**WORK TO BE COMPLETED**. Rewrite the rows from the start of the records through the line containing "coord(387,41)", inclusive, replacing "Viewport" with "Display" and keeping everything else the same.

**TASK MATERIAL**.
* * * * *

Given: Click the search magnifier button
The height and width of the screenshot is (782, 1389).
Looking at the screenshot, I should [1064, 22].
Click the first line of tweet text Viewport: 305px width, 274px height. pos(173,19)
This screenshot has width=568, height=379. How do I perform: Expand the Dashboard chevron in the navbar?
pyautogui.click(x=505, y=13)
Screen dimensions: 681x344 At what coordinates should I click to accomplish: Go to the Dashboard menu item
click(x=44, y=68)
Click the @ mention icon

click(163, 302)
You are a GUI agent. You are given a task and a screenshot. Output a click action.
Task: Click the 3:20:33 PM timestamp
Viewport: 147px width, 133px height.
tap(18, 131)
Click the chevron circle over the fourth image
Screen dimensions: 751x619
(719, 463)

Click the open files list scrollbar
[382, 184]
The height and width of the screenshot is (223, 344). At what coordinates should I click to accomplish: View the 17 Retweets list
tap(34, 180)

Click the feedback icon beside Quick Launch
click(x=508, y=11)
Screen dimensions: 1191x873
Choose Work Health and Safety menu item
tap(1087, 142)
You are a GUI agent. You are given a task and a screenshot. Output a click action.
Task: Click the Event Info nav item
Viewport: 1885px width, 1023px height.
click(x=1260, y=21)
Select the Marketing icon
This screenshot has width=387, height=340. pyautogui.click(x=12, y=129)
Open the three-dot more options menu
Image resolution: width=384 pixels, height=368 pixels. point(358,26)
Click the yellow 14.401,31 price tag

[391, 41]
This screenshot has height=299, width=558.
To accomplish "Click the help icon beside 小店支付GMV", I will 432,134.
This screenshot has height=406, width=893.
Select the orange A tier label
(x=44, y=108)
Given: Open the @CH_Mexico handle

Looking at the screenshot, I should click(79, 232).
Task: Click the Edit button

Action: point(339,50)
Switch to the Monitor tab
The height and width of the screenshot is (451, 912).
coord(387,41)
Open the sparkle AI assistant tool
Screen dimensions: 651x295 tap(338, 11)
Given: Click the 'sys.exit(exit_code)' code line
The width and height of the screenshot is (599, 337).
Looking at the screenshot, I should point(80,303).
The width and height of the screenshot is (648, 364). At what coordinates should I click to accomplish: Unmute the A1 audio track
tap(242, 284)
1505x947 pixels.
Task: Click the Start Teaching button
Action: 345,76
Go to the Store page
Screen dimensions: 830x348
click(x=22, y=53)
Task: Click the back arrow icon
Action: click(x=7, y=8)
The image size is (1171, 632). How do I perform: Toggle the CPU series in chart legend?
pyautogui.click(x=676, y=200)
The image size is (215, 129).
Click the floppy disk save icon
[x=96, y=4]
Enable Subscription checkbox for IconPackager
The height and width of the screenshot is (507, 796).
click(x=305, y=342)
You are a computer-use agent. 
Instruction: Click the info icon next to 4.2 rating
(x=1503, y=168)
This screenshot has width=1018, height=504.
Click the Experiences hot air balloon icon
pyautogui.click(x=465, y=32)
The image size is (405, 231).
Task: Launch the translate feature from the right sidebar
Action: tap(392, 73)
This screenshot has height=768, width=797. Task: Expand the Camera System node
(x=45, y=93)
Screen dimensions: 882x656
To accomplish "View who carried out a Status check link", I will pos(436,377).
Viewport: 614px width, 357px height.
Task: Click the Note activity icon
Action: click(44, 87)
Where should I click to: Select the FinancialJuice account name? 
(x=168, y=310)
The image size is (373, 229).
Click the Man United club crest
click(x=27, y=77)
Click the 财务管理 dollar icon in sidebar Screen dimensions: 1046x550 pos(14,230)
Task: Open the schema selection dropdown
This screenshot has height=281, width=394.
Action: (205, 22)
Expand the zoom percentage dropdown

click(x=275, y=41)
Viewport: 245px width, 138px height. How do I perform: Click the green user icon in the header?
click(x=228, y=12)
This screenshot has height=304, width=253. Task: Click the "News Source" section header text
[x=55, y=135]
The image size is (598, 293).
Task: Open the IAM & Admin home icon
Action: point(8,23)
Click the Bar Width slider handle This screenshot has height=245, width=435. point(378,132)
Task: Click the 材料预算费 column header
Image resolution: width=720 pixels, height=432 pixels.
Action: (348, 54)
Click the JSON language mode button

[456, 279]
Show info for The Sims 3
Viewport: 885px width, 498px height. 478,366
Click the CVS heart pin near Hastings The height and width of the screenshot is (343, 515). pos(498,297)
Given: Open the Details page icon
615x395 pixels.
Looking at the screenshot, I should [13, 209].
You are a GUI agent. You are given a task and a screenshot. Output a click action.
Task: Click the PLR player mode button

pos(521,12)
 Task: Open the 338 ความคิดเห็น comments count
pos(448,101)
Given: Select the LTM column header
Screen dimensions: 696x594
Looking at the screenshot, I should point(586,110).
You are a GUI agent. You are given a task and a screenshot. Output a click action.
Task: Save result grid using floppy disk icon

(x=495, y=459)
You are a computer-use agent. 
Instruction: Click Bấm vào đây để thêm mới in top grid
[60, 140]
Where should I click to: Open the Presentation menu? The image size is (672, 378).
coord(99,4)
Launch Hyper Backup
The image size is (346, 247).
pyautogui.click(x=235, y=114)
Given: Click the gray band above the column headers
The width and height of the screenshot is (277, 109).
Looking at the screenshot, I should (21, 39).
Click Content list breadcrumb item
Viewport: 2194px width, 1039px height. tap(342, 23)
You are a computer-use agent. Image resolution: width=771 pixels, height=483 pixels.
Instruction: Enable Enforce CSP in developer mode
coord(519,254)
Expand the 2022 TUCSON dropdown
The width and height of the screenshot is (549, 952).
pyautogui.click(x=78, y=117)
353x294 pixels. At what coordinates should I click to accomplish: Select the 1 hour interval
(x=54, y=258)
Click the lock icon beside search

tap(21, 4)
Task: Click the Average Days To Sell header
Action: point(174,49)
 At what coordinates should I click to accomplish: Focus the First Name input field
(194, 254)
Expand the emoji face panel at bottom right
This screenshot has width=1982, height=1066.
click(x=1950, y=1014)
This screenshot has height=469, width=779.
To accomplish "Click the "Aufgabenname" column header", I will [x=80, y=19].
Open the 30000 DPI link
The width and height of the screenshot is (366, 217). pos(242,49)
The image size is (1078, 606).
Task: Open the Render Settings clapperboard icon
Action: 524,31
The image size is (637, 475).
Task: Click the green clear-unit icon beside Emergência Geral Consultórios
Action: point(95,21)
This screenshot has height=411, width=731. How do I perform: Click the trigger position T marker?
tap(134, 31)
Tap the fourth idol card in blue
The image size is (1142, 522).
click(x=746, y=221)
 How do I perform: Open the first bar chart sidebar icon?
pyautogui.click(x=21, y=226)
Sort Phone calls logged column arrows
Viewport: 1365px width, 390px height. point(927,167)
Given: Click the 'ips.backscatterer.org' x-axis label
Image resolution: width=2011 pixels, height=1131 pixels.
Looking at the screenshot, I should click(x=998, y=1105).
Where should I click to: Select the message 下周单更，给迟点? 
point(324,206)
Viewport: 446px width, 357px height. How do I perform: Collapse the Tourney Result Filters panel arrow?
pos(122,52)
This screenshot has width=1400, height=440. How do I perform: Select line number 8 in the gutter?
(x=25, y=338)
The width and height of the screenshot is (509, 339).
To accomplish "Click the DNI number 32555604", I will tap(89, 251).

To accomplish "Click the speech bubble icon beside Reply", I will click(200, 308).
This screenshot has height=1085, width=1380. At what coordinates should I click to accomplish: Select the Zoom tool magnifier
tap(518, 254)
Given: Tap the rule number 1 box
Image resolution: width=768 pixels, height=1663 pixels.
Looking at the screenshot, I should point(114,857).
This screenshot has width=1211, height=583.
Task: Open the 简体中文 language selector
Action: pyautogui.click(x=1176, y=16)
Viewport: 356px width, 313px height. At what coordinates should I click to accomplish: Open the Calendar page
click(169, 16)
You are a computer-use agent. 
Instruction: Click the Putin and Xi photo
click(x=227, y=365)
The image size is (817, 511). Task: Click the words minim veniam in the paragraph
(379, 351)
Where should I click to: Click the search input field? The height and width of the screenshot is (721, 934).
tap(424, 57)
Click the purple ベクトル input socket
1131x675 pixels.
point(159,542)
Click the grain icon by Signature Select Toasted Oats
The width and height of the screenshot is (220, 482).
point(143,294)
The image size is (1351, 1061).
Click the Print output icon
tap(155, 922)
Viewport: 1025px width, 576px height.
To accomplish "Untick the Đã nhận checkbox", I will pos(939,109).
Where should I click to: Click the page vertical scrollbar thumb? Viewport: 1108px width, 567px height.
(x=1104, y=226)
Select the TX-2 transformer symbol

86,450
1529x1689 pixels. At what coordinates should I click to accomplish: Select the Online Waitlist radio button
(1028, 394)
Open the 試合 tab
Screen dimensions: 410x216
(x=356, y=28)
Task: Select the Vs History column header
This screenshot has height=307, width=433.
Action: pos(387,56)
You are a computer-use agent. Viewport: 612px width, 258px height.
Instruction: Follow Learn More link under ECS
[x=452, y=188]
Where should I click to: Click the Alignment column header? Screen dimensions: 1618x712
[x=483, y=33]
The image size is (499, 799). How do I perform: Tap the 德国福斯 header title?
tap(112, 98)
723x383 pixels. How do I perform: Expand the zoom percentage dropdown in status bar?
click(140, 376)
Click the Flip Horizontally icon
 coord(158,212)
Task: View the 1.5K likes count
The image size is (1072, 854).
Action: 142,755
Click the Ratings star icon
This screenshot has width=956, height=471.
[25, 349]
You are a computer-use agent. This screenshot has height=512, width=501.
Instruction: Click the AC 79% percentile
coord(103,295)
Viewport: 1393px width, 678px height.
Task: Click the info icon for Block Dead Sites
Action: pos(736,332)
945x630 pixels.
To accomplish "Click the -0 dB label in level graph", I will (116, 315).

* * * * *

**TASK ANSWER**.
Given: Click the search magnifier button
The height and width of the screenshot is (782, 1389).
Looking at the screenshot, I should [1064, 22].
Click the first line of tweet text Display: 305px width, 274px height. pos(173,19)
This screenshot has width=568, height=379. How do I perform: Expand the Dashboard chevron in the navbar?
pyautogui.click(x=505, y=13)
Screen dimensions: 681x344 At what coordinates should I click to accomplish: Go to the Dashboard menu item
click(x=44, y=68)
Click the @ mention icon

click(163, 302)
You are a GUI agent. You are given a task and a screenshot. Output a click action.
Task: Click the 3:20:33 PM timestamp
Display: 147px width, 133px height.
tap(18, 131)
Click the chevron circle over the fourth image
Screen dimensions: 751x619
(719, 463)

Click the open files list scrollbar
[382, 184]
The height and width of the screenshot is (223, 344). At what coordinates should I click to accomplish: View the 17 Retweets list
tap(34, 180)

Click the feedback icon beside Quick Launch
click(x=508, y=11)
Screen dimensions: 1191x873
Choose Work Health and Safety menu item
tap(1087, 142)
You are a GUI agent. You are given a task and a screenshot. Output a click action.
Task: Click the Event Info nav item
Display: 1885px width, 1023px height.
click(x=1260, y=21)
Select the Marketing icon
This screenshot has width=387, height=340. pyautogui.click(x=12, y=129)
Open the three-dot more options menu
Image resolution: width=384 pixels, height=368 pixels. point(358,26)
Click the yellow 14.401,31 price tag

[391, 41]
This screenshot has height=299, width=558.
To accomplish "Click the help icon beside 小店支付GMV", I will 432,134.
This screenshot has height=406, width=893.
Select the orange A tier label
(x=44, y=108)
Given: Open the @CH_Mexico handle

Looking at the screenshot, I should click(79, 232).
Task: Click the Edit button

Action: point(339,50)
Switch to the Monitor tab
The height and width of the screenshot is (451, 912).
coord(387,41)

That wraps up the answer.